Quello della sburocratizzazione nel campo delle rinnovabili – il più grande ostacolo ai rallentamenti degli ultimi anni in Italia – è anche un obiettivo del Movimento 5 Stelle, che tratta la questione ambientale all’interno del settimo punto del suo programma. Giuseppe Conte si schiera contro le nuove trivellazioni e i nuovi inceneritori, promuove il vuoto a rendere e insiste sul «Superbonus e altri bonus strutturali», nonostante il palese bilancio negativo di queste misure di incentivazione in termini sociali e ambientali. 

Per giovedì 18 agosto è invece atteso il programma di Azione e Italia Viva, ma il punto di vista di Carlo Calenda e Matteo Renzi sui temi energetici e ambientali è risaputo. «Le energie rinnovabili sono intermittenti e non si possono stoccare.
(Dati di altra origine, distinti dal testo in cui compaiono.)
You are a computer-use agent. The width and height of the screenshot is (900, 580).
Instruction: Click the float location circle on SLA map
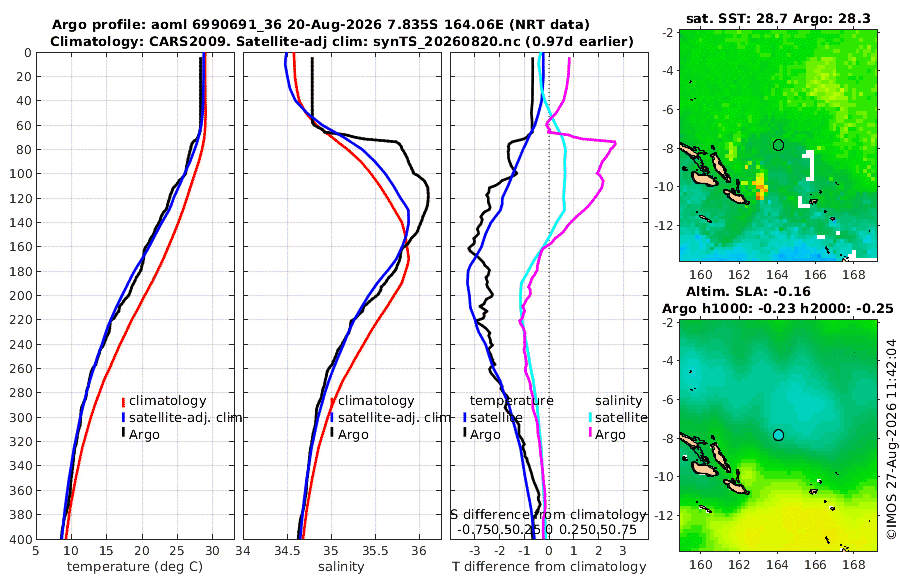coord(778,435)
E dunque tu hai bisogno di una risorsa fissa: o una fonte fossile oppure il nucleare, che è a emissioni zero», ha spiegato il segretario di Azione in un intervento a RaiNews24 dello scorso luglio. Calenda ha inoltre aperto alla privatizzazione dell’acqua, è favorevole ai termovalorizzatori e ai rigassificatori galleggianti. Le divergenze col Pd sulla questione ambientale, insomma, sono impossibili da ignorare. 

Altri partiti o liste, come Impegno Civico di Luigi Di Maio e Bruno Tabacci, hanno scelto di puntare sui giovani attivisti per il clima: sarà infatti Federica Gasbarro, spesso soprannominata la “Greta Thunberg italiana”, ad avere carta bianca sui temi ambientali. Da un lato è una mossa intrigante perché la 27enne romana, che ha partecipato ai lavori della Cop26 come delegata italiana di Youth4Climate, può essere un megafono per la sua generazione. Dall’altra, però, non mancano i dubbi attorno alla sua inesperienza e alla genuinità della scelta dell’ex capo politico del Movimento 5 Stelle. 

Per concludere, la sensazione è che si sia persa l’ennesima occasione per porre la questione climatica al centro di una campagna elettorale: un periodo in cui tutto è amplificato all’ennesima potenza, nel bene e nel male. La legislatura che sta volgendo al termine è stata caratterizzata da pochi progressi (uno di questi è l’inserimento della tutela dell’ambiente nella Costituzione) e numerosi passi indietro. Cambiare marcia con l’approccio delle ultime settimane è pura utopia.